Demolished Man, The

by Alfred Bester


5/10 (Clunky writing, superficial)


This was an intriguing story that couldn’t quite get out from under the clunky writing. Overall it was a well-done futuristic cat-and-mouse noir, but the writing was too cold and the narration too disjointed to really draw me in. Then the ending just sorta launches off into what-the-hell territory, corroborating my already-firm impression that Bester did excellent Philip K. Dick stories before Dick himself. In that sense, I was glad to read this because I’m always interested in adding to my sci-fi fluency, and it seems that this guy could have been pretty influential.


There were some interesting ethical and socio-political insights strewn throughout (the jab at the end on how neutralizing criminals resulted in a nation of sheep was brilliant), but they were few and far between. Mostly it was just a dressed-up mystery.

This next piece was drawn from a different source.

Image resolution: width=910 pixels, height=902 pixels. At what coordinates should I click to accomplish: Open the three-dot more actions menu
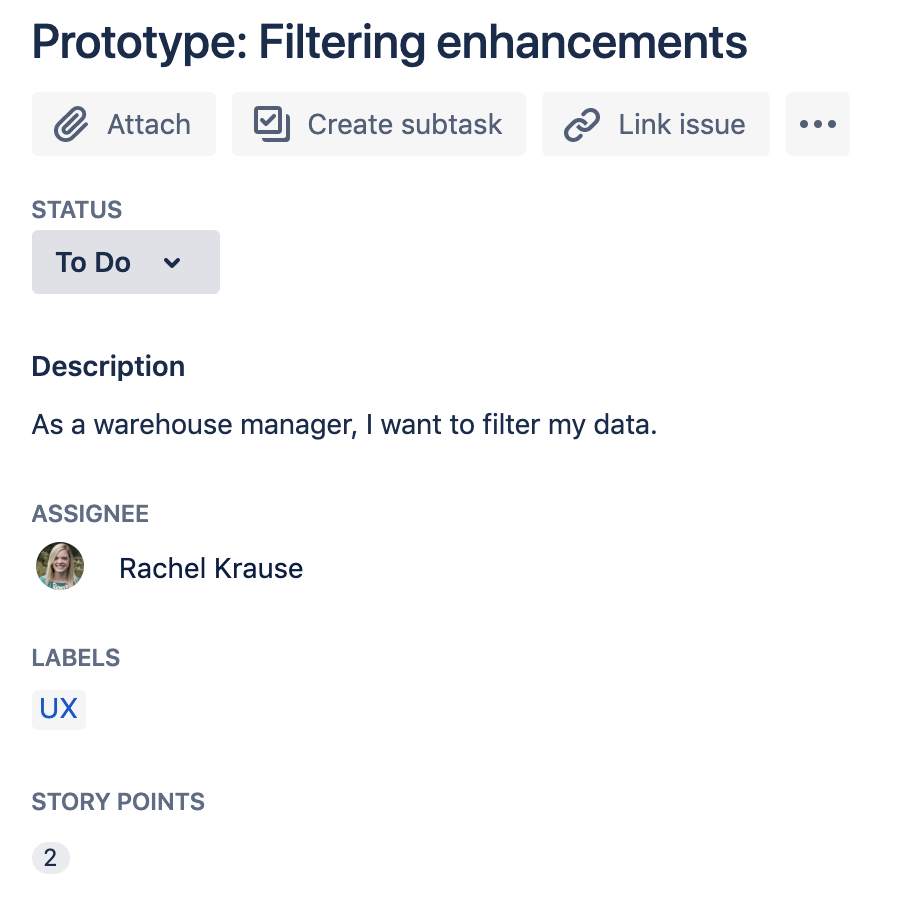817,124
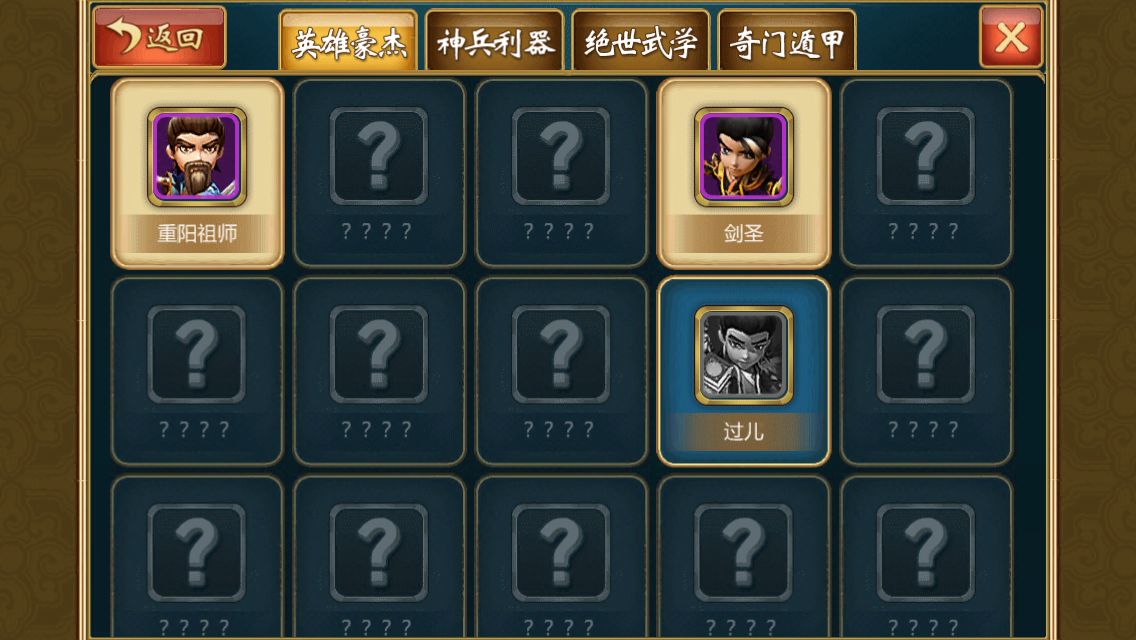Click the locked card directly below 重阳祖师
The width and height of the screenshot is (1136, 640).
pyautogui.click(x=197, y=371)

I’m not super excited about reading another of Bester’s works since this book, supposedly one of his best, turned out to be more of an intellectual brainteaser than an overly compelling narrative. But since I have The Stars My Destination on my list I suppose I’ll still get around to it eventually. At this point I would place him behind Dick, Kurt Vonnegut, Ursula K. Le Guin, and Ray Bradbury in the sci-fi pantheon, and probably on par with Isaac Asimov (more enjoyable but less impressive/influential) and Orson Scott Card (less enjoyable, but more impressive/influential).